Exercise objective — Rewrite the rows from "Task: Click the" through "This screenshot has width=600, height=575.", swapping "green" for "blue" and changing nothing else.

Raw data —

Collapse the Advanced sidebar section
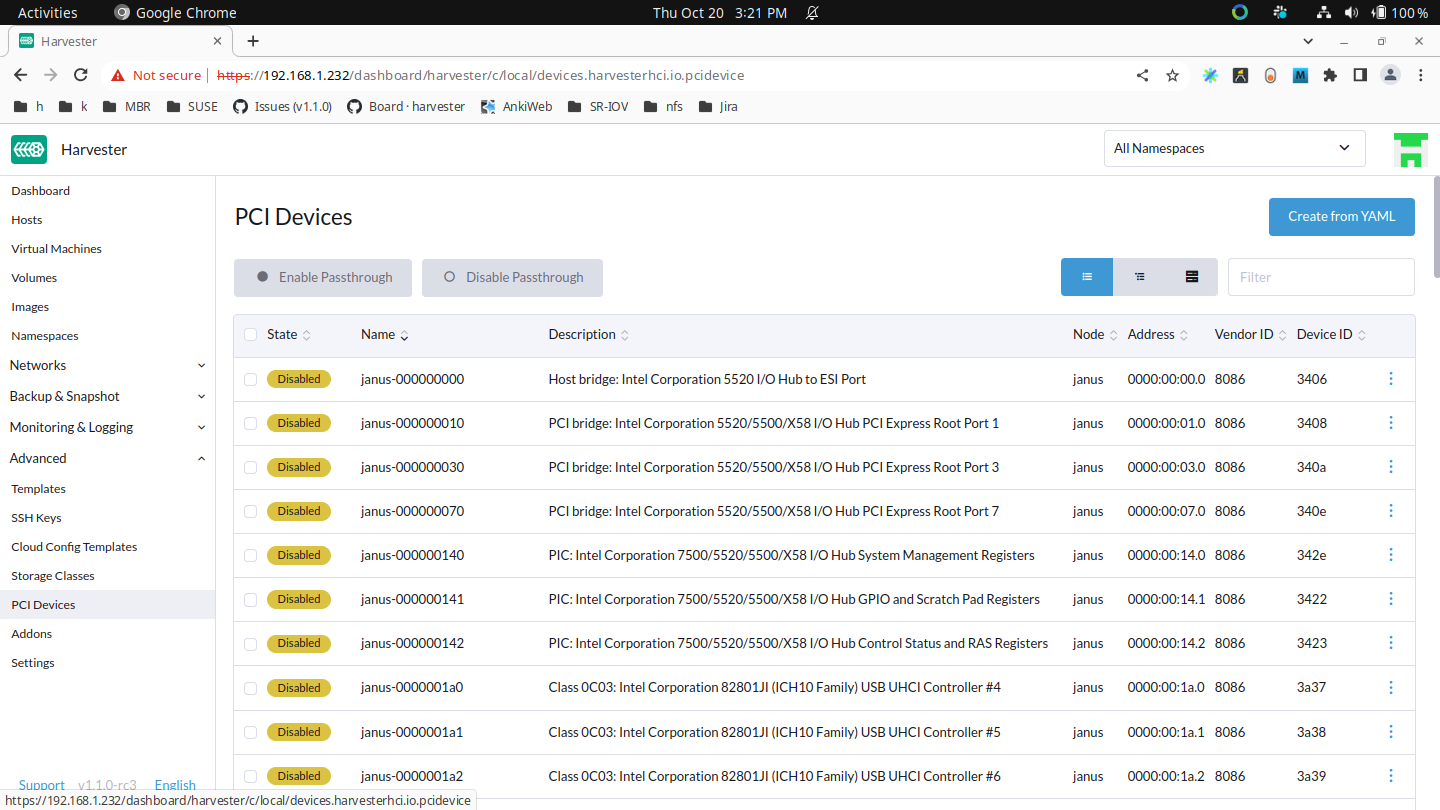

* * *

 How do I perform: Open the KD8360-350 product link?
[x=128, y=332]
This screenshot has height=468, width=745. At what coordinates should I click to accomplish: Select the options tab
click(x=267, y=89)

--

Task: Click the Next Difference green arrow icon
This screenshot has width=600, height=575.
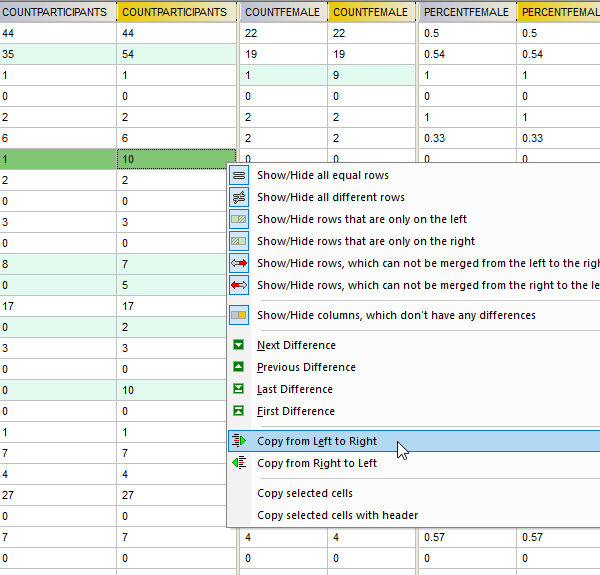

Result of this exercise —
Task: Click the Next Difference blue arrow icon
This screenshot has width=600, height=575.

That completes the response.